Jesus gave us the parable of the good Samaritan who succored his neighbor instead of leaving him in the ditch like two pious passersby had done. Jesus also esteemed the commandment to love our neighbors as ourselves as the second greatest. From the tenor of Jesus’ teachings, I’m confident that his idea of love was not a passive, warm-fuzzy feeling of endearment, but an action which demonstrated our concern for our neighbor’s wellbeing.

The Mormon scriptures tell us “it becometh every man who hath been warned to warn his neighbor.” (D&C 88:81)

So why shouldn’t I warn my neighbors?

To be fair, I think most who tell me to leave well enough alone see what I say as destructive, not constructive. To them it seems that I am tearing down something good and dear to the believer. I see it differently. I must be completely honest about how I feel in order to show why I feel the need to warn my brothers and sisters.
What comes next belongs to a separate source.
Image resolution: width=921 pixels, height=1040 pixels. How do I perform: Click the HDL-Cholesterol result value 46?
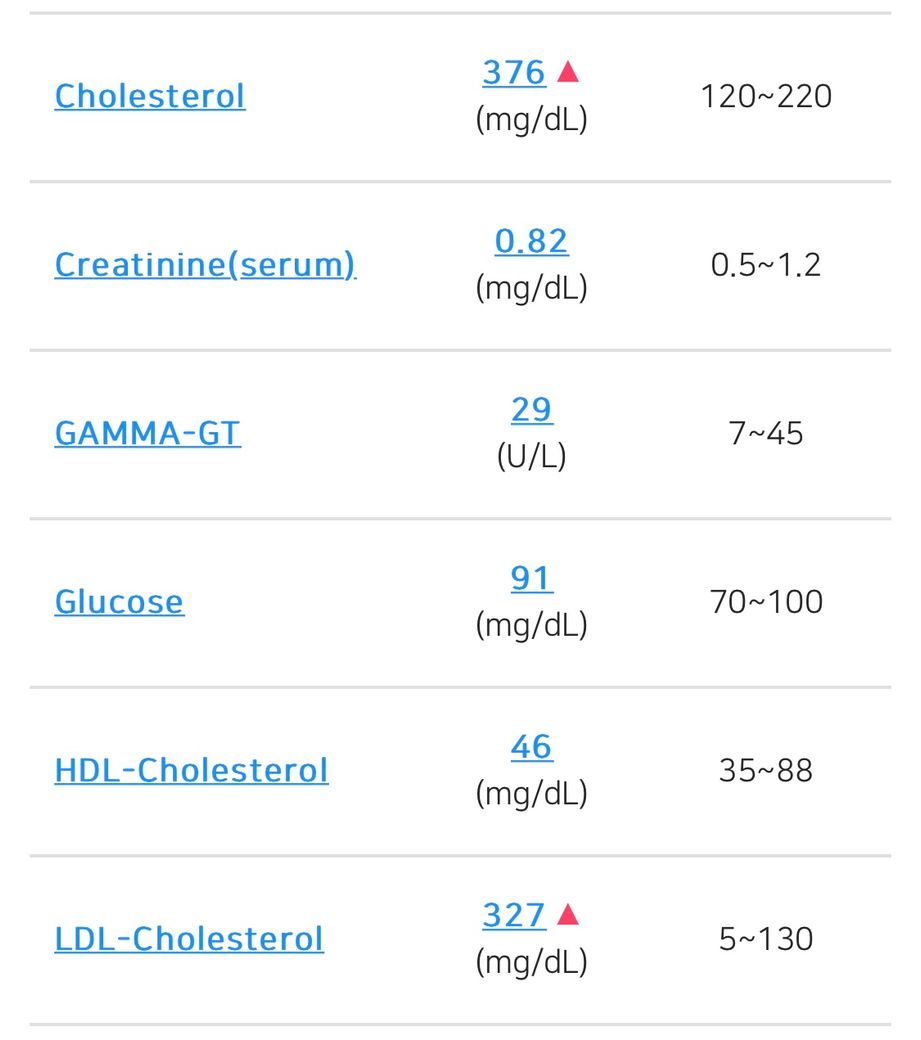[531, 747]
Religion is a vapor of darkness which blinds our eyes and binds us down to the foolish traditions of our ancestors. It is a collection of the ideas of fallible men mingled with ancient scripture. It is a collection of half-truths and obfuscated wisdom which has outlived the peak of its usefulness. It feels good, so we don’t question its foundations. It is often the tool of the powerful to control the powerless, to lull them into complacency. Promises of rewards in heaven keep us from acting against the injustices in the only life we know that we have. It destroys our natural propensity to think and ask questions. It causes good people to do evil things. It diverts our energy and our resources from more useful efforts. Whatever benefits we derive from religion can be replaced by less destructive methods.

You may disagree, but if you try to step into my shoes for a moment, I think you’ll agree. If this is how I truly feel, then I would be a schmuck if I kept to myself.